This project analyzes customer data for Summit Outfitters, a premium outdoor gear company, to identify the most valuable customers and explore cross-selling and up-selling opportunities. To read more about this project, check out my blog post Unlocking Customer Value: A Data-Driven Approach for Summit Outfitters.
This project requires Python 3.x and the following Python libraries:
pandas
numpy
matplotlib
seaborn
scikit-learn
You can install these packages using pip:
pip install pandas numpy matplotlib seaborn scikit-learn
Summit Outfitters wants to leverage its customer data to:
- Identify the most valuable customer segments
- Explore cross-selling and up-selling opportunities
- Develop targeted marketing strategies
most-valuable-customers.ipynb
: Jupyter notebook containing the main analysisdata/online_retail_customer_churn.csv
: Dataset used for the analysis (not included in repo)
Key findings from the analysis include:
-
Characteristics of most valuable customers:
- Age: 30-55
- Annual income: $158k-$186k
- Total spend: $7,552-$9,226
- Purchase frequency: 3-8 times per year
-
Identified several customer segments prime for cross-selling and up-selling
-
Developed actionable strategies including:
- Targeted marketing campaigns
- Premium product development
- Loyalty program implementation
- Concierge customer service for high-value customers

- **Complete the following**:
#1 List every Python library the Summit Outfitters project text says is required.
#2 Write out the Summit Outfitters project text word for word from "This project analyzes" to "for Summit Outfitters.".

- **Given data**:
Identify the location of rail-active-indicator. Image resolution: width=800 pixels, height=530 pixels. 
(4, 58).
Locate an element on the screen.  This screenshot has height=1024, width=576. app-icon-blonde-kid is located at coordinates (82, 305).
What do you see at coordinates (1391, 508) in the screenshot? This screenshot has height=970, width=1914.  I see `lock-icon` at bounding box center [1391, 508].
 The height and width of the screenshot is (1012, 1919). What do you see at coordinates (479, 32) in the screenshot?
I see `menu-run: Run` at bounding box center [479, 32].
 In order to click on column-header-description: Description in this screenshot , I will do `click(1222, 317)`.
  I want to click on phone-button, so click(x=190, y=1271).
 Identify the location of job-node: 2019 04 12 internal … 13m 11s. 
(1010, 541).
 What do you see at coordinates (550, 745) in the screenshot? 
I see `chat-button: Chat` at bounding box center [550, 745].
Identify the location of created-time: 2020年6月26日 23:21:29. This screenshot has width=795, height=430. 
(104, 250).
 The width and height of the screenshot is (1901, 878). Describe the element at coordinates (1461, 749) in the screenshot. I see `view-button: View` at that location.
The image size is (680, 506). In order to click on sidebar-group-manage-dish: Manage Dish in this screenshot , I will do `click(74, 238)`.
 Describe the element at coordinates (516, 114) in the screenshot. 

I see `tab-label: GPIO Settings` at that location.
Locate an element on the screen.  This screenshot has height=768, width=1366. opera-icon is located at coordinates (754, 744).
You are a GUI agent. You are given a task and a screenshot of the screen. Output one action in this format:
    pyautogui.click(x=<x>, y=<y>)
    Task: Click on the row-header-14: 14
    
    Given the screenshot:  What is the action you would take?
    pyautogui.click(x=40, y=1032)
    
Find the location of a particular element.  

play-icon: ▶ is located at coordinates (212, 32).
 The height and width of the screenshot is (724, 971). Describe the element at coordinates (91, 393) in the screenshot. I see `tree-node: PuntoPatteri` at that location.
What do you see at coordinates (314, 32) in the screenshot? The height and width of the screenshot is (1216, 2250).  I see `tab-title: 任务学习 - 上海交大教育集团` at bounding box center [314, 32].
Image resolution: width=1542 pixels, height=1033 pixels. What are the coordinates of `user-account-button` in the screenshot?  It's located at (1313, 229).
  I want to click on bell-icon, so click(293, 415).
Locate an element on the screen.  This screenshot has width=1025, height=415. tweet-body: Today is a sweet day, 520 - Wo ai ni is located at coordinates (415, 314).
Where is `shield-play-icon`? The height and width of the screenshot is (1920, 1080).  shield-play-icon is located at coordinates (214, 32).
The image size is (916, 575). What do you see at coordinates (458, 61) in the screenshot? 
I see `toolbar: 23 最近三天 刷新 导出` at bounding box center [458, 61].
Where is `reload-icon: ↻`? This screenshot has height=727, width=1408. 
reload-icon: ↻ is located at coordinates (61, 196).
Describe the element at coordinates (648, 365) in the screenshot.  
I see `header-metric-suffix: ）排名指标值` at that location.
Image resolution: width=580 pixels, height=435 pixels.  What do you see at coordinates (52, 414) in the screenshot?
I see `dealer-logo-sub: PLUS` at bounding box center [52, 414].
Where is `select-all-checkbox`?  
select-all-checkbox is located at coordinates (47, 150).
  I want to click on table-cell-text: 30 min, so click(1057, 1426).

- **Answers for each item**:
#1 pandas, numpy, matplotlib, seaborn, scikit-learn

#2
This project analyzes customer data for Summit Outfitters, a premium outdoor gear company, to identify the most valuable customers and explore cross-selling and up-selling opportunities. To read more about this project, check out my blog post Unlocking Customer Value: A Data-Driven Approach for Summit Outfitters.